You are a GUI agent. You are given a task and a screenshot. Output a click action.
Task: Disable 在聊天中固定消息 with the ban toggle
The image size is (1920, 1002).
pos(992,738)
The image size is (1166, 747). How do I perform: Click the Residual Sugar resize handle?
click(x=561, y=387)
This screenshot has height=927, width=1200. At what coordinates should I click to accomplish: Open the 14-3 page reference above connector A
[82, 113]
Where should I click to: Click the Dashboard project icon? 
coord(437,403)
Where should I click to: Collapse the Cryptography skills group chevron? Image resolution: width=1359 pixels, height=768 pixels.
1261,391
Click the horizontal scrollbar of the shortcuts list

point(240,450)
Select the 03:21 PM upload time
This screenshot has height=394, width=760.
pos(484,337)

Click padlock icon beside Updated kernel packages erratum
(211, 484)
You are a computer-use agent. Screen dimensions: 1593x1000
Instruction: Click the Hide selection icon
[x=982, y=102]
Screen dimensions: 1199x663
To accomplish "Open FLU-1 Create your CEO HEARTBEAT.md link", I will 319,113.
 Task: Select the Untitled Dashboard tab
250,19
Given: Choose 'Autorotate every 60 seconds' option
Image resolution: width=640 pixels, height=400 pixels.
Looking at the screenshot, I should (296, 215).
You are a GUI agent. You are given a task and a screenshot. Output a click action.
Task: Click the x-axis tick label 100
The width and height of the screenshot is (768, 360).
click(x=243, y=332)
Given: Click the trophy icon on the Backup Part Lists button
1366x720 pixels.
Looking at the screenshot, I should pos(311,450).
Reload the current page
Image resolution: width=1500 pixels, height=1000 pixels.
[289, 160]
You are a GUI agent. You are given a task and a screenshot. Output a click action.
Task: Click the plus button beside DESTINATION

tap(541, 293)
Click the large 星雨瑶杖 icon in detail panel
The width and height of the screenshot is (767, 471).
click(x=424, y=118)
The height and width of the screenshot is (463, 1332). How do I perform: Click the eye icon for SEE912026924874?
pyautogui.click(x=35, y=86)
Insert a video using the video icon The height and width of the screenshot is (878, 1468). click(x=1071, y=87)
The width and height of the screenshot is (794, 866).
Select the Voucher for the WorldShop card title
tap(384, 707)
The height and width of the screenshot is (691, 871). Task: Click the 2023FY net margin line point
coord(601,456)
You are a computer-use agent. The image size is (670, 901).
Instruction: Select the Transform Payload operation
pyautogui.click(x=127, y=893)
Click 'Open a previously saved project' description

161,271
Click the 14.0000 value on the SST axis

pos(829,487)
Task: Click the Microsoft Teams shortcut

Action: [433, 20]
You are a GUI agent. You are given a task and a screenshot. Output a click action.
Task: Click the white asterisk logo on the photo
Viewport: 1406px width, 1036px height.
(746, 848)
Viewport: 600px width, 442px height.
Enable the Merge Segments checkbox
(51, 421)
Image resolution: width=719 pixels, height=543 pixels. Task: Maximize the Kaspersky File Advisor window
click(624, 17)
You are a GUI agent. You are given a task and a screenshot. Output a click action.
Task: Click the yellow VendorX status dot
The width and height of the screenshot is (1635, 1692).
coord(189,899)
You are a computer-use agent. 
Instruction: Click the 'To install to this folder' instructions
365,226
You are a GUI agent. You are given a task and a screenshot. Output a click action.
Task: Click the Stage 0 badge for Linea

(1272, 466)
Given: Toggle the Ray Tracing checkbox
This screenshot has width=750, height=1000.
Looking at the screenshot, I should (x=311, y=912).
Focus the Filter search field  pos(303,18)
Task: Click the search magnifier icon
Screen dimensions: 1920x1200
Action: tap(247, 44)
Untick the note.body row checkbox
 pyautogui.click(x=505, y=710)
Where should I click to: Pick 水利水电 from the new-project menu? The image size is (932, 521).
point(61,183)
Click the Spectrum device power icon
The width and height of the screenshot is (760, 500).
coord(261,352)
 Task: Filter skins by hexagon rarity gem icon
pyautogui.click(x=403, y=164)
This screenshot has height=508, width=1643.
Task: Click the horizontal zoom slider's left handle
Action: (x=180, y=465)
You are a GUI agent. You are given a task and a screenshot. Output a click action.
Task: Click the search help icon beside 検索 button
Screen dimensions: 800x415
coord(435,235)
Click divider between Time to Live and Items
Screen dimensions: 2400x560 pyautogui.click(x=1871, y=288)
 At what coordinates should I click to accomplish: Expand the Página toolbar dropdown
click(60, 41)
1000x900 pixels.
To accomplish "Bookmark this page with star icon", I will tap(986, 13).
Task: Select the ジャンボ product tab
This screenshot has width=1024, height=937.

* Exercise brief *
Retype the complete listing verbatim.

* Written reply *
You are a GUI agent. You are given a task and a screenshot. Output a click action.
Task: Disable 在聊天中固定消息 with the ban toggle
The image size is (1920, 1002).
pos(992,738)
The image size is (1166, 747). How do I perform: Click the Residual Sugar resize handle?
click(x=561, y=387)
This screenshot has height=927, width=1200. At what coordinates should I click to accomplish: Open the 14-3 page reference above connector A
[82, 113]
Where should I click to: Click the Dashboard project icon? 
coord(437,403)
Where should I click to: Collapse the Cryptography skills group chevron? Image resolution: width=1359 pixels, height=768 pixels.
1261,391
Click the horizontal scrollbar of the shortcuts list

point(240,450)
Select the 03:21 PM upload time
This screenshot has height=394, width=760.
pos(484,337)

Click padlock icon beside Updated kernel packages erratum
(211, 484)
You are a computer-use agent. Screen dimensions: 1593x1000
Instruction: Click the Hide selection icon
[x=982, y=102]
Screen dimensions: 1199x663
To accomplish "Open FLU-1 Create your CEO HEARTBEAT.md link", I will 319,113.
 Task: Select the Untitled Dashboard tab
250,19
Given: Choose 'Autorotate every 60 seconds' option
Image resolution: width=640 pixels, height=400 pixels.
Looking at the screenshot, I should (296, 215).
You are a GUI agent. You are given a task and a screenshot. Output a click action.
Task: Click the x-axis tick label 100
The width and height of the screenshot is (768, 360).
click(x=243, y=332)
Given: Click the trophy icon on the Backup Part Lists button
1366x720 pixels.
Looking at the screenshot, I should pos(311,450).
Reload the current page
Image resolution: width=1500 pixels, height=1000 pixels.
[289, 160]
You are a GUI agent. You are given a task and a screenshot. Output a click action.
Task: Click the plus button beside DESTINATION

tap(541, 293)
Click the large 星雨瑶杖 icon in detail panel
The width and height of the screenshot is (767, 471).
click(x=424, y=118)
The height and width of the screenshot is (463, 1332). How do I perform: Click the eye icon for SEE912026924874?
pyautogui.click(x=35, y=86)
Insert a video using the video icon The height and width of the screenshot is (878, 1468). click(x=1071, y=87)
The width and height of the screenshot is (794, 866).
Select the Voucher for the WorldShop card title
tap(384, 707)
The height and width of the screenshot is (691, 871). Task: Click the 2023FY net margin line point
coord(601,456)
You are a computer-use agent. The image size is (670, 901).
Instruction: Select the Transform Payload operation
pyautogui.click(x=127, y=893)
Click 'Open a previously saved project' description

161,271
Click the 14.0000 value on the SST axis

pos(829,487)
Task: Click the Microsoft Teams shortcut

Action: [433, 20]
You are a GUI agent. You are given a task and a screenshot. Output a click action.
Task: Click the white asterisk logo on the photo
Viewport: 1406px width, 1036px height.
(746, 848)
Viewport: 600px width, 442px height.
Enable the Merge Segments checkbox
(51, 421)
Image resolution: width=719 pixels, height=543 pixels. Task: Maximize the Kaspersky File Advisor window
click(624, 17)
You are a GUI agent. You are given a task and a screenshot. Output a click action.
Task: Click the yellow VendorX status dot
The width and height of the screenshot is (1635, 1692).
coord(189,899)
You are a computer-use agent. 
Instruction: Click the 'To install to this folder' instructions
365,226
You are a GUI agent. You are given a task and a screenshot. Output a click action.
Task: Click the Stage 0 badge for Linea

(1272, 466)
Given: Toggle the Ray Tracing checkbox
This screenshot has width=750, height=1000.
Looking at the screenshot, I should (x=311, y=912).
Focus the Filter search field  pos(303,18)
Task: Click the search magnifier icon
Screen dimensions: 1920x1200
Action: tap(247, 44)
Untick the note.body row checkbox
 pyautogui.click(x=505, y=710)
Where should I click to: Pick 水利水电 from the new-project menu? The image size is (932, 521).
point(61,183)
Click the Spectrum device power icon
The width and height of the screenshot is (760, 500).
coord(261,352)
 Task: Filter skins by hexagon rarity gem icon
pyautogui.click(x=403, y=164)
This screenshot has height=508, width=1643.
Task: Click the horizontal zoom slider's left handle
Action: (x=180, y=465)
You are a GUI agent. You are given a task and a screenshot. Output a click action.
Task: Click the search help icon beside 検索 button
Screen dimensions: 800x415
coord(435,235)
Click divider between Time to Live and Items
Screen dimensions: 2400x560 pyautogui.click(x=1871, y=288)
 At what coordinates should I click to accomplish: Expand the Página toolbar dropdown
click(60, 41)
1000x900 pixels.
To accomplish "Bookmark this page with star icon", I will tap(986, 13).
Task: Select the ジャンボ product tab
This screenshot has width=1024, height=937.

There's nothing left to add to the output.